Los derechos conquistados por las mujeres
en la Segunda República se desvirtuaron en el transcurso de la
contienda, volviendo a considerarlas un estorbo en aquellos lugares
alejados de su entorno tradicional. La sociedad en general tampoco
estaba preparada para ver a las mujeres fuera de su hogar y de sus roles
tradicionales, con lo cual no fue difícil manipularla a través de la
propaganda para conseguir el apoyo popular en las diferentes decisiones
tomadas por el gobierno.
La dictadura franquista con la complicidad de la Iglesia, aplastó y sepultó cada uno de los derechos conseguidos con la lucha. Vieron a las mujeres como un peligro mortal que había que erradicar porque uno de sus pilares se tambaleaba: la sumisión de la mujer como sierva del hombre, en la casa, en la cama y con las criaturas. No escatimaron medios ni límites en la represión. Las mujeres fueron fusiladas, violadas, torturadas, ultrajadas, humilladas, encarceladas, utilizadas como castigo para los hombres de la República. Todo lo conseguido fue pisoteado y una mugre espesa volvió a oscurecer el día. Su recuerdo hoy nos sigue marcando el camino.

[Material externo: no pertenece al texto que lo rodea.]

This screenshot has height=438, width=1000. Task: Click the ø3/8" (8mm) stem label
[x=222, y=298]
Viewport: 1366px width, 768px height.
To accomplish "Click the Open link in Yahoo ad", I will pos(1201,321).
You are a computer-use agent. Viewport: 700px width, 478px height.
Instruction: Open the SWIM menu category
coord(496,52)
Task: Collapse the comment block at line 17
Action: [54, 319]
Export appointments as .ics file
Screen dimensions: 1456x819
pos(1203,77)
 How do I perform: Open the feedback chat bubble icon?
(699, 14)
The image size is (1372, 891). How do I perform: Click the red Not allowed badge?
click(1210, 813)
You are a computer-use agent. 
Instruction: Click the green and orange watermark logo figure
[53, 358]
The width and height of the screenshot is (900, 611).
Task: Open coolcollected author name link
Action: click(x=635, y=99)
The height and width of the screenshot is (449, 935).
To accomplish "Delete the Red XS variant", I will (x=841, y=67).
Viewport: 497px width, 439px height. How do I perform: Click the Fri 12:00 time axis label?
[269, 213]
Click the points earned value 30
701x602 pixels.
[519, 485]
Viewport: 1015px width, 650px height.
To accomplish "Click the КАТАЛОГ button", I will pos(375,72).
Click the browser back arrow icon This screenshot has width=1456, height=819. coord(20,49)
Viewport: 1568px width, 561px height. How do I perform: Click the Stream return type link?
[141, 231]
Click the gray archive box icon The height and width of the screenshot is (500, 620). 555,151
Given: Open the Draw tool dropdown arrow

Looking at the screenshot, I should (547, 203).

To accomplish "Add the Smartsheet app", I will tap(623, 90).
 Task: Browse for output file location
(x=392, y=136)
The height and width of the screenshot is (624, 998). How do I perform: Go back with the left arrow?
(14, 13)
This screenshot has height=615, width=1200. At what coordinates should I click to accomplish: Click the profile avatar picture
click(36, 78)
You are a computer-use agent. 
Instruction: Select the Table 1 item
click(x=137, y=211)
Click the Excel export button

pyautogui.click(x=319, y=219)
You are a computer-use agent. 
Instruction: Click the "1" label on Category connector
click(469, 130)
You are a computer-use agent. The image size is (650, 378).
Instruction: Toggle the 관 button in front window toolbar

Con esta nota, hemos querido recordar y reivindicar el papel de la figura de la miliciana en la Guerra Civil y las dificultades y discriminaciones que tuvieron que atravesar por el simple hecho de ser mujeres. Pero también aprender de los errores. Hay que ejercer la autocrítica para desprendernos del lastre del machismo que aún hoy seguimos arrastrando. Para ser más fuertes y coherentes contra la intolerancia y el anacronismo del fascismo, es necesario que desde nuestra trinchera luchemos a brazo partido en favor de la igualdad real, continuando el camino que ellas emprendieron actuando con coherencia para construir un futuro mejor y defenderlo.